Пожав плечами, он заметил, что написал его, только чтобы я не волновался зря из-за первой записки. Он выразил надежду, что ему самому удастся справиться с возникшими трудностями, хотя очень рад моему приезду, несмотря на то что срочность, о которой он говорил в письме, отпала.
Инстинктивно,
Так, за разговором, мы наконец добрались до дома. Я заметил, что он прекрасно сохранился, хотя я видел его в последний раз двадцать лет назад; по сути дела, он был настолько хорош, как и всегда, каким я помнил его, каким его сохранила в памяти моя матушка; дом в гораздо меньшей степени подвергся воздействию времени и запустению, чем сотни соседних домов, которые выглядели гораздо более старыми и заброшенными. Кроме того, Амброз отремонтировал его и сменил почти всю мебель, хотя он особенно ничего не изменил, покрасив лишь заново фасад, который по-прежнему сохранял в себе достоинство прошлого века – с высокими четырьмя квадратными колоннами, вынесенными вперед, и расположенной точно по центру дверью, которая вносила свой тон в совершенство архитектурной формы. Интерьер лишь дополнял внешний вид. Свойственный Амброзу вкус не позволял вводить новшества, не вязавшиеся с характером самого дома, и результат, как я и ожидал, оказался благоприятным.
Повсюду в доме были заметны признаки его работы, того, чем он занимался и о чем едва упомянул при нашем разговоре в Бостоне несколько лет назад. Это были в основном генеалогические исследования, о чем свидетельствовали пожелтевшие бумаги в его кабинете и старинные тома, которые он снимал с заставленных книгами полок для наведения справок.
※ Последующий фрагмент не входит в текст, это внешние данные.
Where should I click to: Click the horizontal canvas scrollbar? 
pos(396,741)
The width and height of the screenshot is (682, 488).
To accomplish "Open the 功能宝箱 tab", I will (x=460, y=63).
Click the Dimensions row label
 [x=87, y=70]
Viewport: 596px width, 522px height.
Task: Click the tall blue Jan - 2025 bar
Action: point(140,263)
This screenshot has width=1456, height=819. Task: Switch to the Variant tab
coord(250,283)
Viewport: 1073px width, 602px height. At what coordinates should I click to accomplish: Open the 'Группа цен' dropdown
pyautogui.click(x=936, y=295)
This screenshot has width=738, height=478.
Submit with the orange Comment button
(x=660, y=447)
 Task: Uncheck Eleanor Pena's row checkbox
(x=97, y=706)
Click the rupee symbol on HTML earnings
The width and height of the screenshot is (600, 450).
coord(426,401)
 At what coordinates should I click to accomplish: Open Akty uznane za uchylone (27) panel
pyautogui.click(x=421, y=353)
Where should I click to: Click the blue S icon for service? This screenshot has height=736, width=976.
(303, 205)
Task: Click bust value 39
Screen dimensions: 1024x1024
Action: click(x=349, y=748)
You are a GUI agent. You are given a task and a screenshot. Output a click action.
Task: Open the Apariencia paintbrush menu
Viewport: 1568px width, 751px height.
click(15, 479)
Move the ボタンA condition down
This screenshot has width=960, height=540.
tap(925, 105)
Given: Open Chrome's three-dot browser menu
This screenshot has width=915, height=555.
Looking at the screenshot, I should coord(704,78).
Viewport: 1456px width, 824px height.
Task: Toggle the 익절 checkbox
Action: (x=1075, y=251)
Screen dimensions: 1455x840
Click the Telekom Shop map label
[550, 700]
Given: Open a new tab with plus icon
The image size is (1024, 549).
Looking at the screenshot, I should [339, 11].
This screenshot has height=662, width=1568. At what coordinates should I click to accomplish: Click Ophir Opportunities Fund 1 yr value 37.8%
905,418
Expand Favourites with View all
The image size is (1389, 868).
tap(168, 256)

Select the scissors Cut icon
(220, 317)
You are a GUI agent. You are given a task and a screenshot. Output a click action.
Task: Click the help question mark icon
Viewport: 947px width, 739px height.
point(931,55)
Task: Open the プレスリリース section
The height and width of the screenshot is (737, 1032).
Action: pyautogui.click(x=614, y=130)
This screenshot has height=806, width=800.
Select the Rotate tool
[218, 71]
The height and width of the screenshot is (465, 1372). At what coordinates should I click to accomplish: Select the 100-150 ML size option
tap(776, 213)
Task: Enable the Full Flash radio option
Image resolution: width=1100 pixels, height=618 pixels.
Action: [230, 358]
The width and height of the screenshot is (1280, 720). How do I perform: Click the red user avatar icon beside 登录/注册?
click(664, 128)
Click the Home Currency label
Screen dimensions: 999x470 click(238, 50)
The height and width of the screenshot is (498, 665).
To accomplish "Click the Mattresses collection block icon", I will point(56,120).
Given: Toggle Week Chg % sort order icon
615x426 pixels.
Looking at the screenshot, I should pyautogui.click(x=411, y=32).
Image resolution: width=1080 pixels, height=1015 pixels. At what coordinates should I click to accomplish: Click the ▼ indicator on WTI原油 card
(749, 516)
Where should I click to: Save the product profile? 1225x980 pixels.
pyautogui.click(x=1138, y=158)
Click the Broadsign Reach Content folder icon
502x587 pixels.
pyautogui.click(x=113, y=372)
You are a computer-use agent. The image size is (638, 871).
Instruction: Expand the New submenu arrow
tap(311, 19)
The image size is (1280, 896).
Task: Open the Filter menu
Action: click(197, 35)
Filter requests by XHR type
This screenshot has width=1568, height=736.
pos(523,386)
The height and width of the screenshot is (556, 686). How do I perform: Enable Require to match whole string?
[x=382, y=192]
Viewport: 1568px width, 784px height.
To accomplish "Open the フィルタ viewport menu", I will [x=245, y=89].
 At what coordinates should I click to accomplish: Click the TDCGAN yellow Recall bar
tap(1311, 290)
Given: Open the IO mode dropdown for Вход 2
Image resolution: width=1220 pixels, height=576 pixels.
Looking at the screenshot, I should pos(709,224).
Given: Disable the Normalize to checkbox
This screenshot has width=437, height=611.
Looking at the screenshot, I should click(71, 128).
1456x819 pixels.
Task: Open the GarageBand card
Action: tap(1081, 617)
Когда мы вошли в кабинет, я заметил второй любопытный факт, которому позже было суждено сыграть важную роль в моих открытиях. Я заметил, как Амброз неохотно, со смешанным выражением дурного предчувствия и настороженного ожидания, бросил взгляд на большое, необычной конструкции окно-витраж. Когда он посмотрел в сторону, я снова заметил на его лице смешанное выражение – облегчения и разочарования. Это было настолько необычно, что становилось даже жутковато. Я, однако, ничего не сказал, рассуждая про себя, что, каким бы ни был отрезок времени – двадцать четыре часа, неделя или больше, Амброз вновь дойдет до той черты, когда он был вынужден призвать меня на помощь. Но это время наступило гораздо раньше, чем я предполагал.
В тот вечер мы о чем-то болтали, и я увидел, насколько он устал: у него слипались глаза. Под предлогом собственной усталости я освободил его от своей компании, отправившись в комнату, которую он определил мне сразу по приезде. Однако я совсем не устал. Я не лег немедленно в кровать, а решил немного посидеть за книгой. Утратив интерес к выбранному мной роману, я погасил лампу, и cдедал это раньше, чем ожидал, так как меня ужасно раздражал вошедший в привычку моего кузена способ освещения, к которому я никак не мог привыкнуть. Теперь, когда я вспоминаю об этом, мне кажется, что было около полуночи. Я раздевался в темноте; хотя в комнате не стояла кромешная тьма. Луна сияла в угловом окне, и ее бледное свечение позволяло ориентироваться.